Title: Self-contained portable electrically sensed bathroom scale

Description:
FIELD OF THE INVENTION 
     This invention relates to bathroom scales. More specifically, this inventin relates to bathroom scales in which an illuminated numerical display of the weight of a person is provided. 
     BACKGROUND OF THE INVENTION 
     Bathroom scales are well known, particularly those of the relatively flat type as illustrated in U.S. Pat. No. 3,547,212 having a platform overlying a weighing mechanism contained within a generally flat housing. The weighing mechanism converts the force produced by a person standing on the platform to a rotation of an output shaft in proportion to the person&#39;s weight. This output shaft rotation in conventional bathroom scales moves a scale disc past a window to indicate the weight of the person standing on the scale. 
     Bathroom scales in which an output shaft rotation is automatically sensed to provide an illuminated numerical display with an indication of the correct weight are known. See, for example, the U.S. Pat. No. 3,853,191 to Yamagiwa. 
     In this patent a weighing machine is shown and described with a digital display activated from an AC line source. An optically decodable encoder wheel is used and mounted on a shaft whose rotation is proportional to the weight measured by the scale. An optical reader is employed to detect the amount of rotation by sensing the optical codings on the encoder wheel and then generate an appropriate signal to a numerical display. Appropriate switches are used so that the device will not be electrically activated unless a weighing operation is actually being made. 

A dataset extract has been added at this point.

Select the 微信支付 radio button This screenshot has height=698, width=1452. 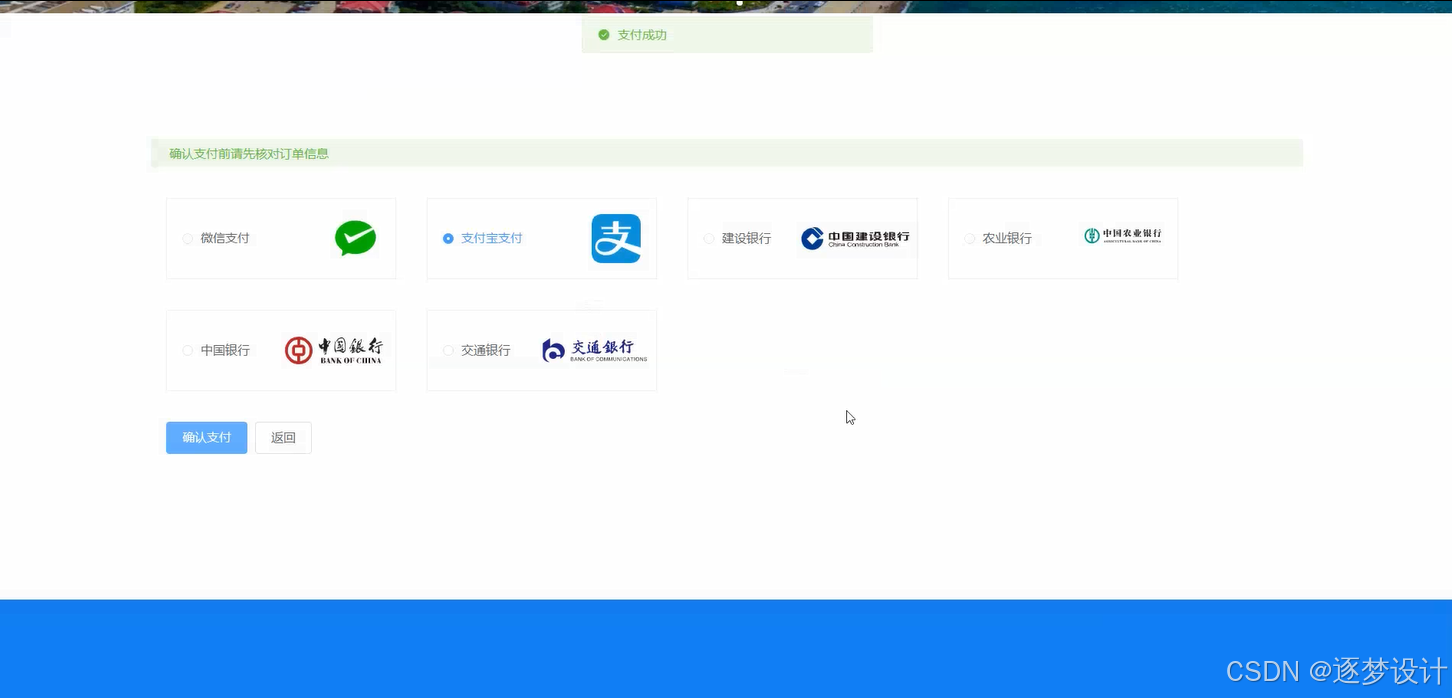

     The optically encoded wheel described in the Yamagiwa patent has a disadvantage in that several optical transitions between successive numerical positions of the code wheel may occur. Thus, if the scale happens to come to rest directly opposite such transition, an uncertainty in the numerical read-out is likely to occur, causing large variations in the weight indication. 
     Such uncertainty problem with optical encoders has been recognized and a so-called Gray code developed to avoid having more than a single optical transition between successive numerically different weight indicating positions. The optical scales shown and escribed in the U.S. Pat. Nos. 3,061,026 and 3,627,069 are exemplary of the use of such a binary optical code. In these patents the optical binary encodings are arranged in channels with the channel representative of the least significant increment representing a binary fraction. Only one channel has an optical transition between successive weight indicating positions within the weighing range of the scale. 
     A binary Gray code, as for example illustrated in U.S. Pat. No. 3,627,069, can be converted to a conventional, 8, 4, 2, 1 straight binary code by using a well-known technique involving exclusive OR circuits. These are each responsive to a binary digit in the Gray code and are interconnected in such manner as to generate the straight binary code. 
     The latter binary code is then, in turn, converted to a binary decimal code (bcd) in order to operate normally available numerical displays. Techniques and devices to provide this conversion are well known, but involve additional circuitry, thus adding to the cost of the optical encoder used in the bathroom scale. 
     SUMMARY OF THE INVENTION 
     In a bathroom scale in accordance with the invention an optical encoder is employed to measure rotation of an output shaft of a conventional weighing mechanism used in the bathroom scale. An encoder disc is used with optically detectable codings which are arranged in a special code format to simplify decoding of circuitry. The code formate used on the encoder disc is so selected that a set of signals which is derived from a reading of the code, can, with a simple modification, be directly applied as a binary decimal code to a conventional numeric display. 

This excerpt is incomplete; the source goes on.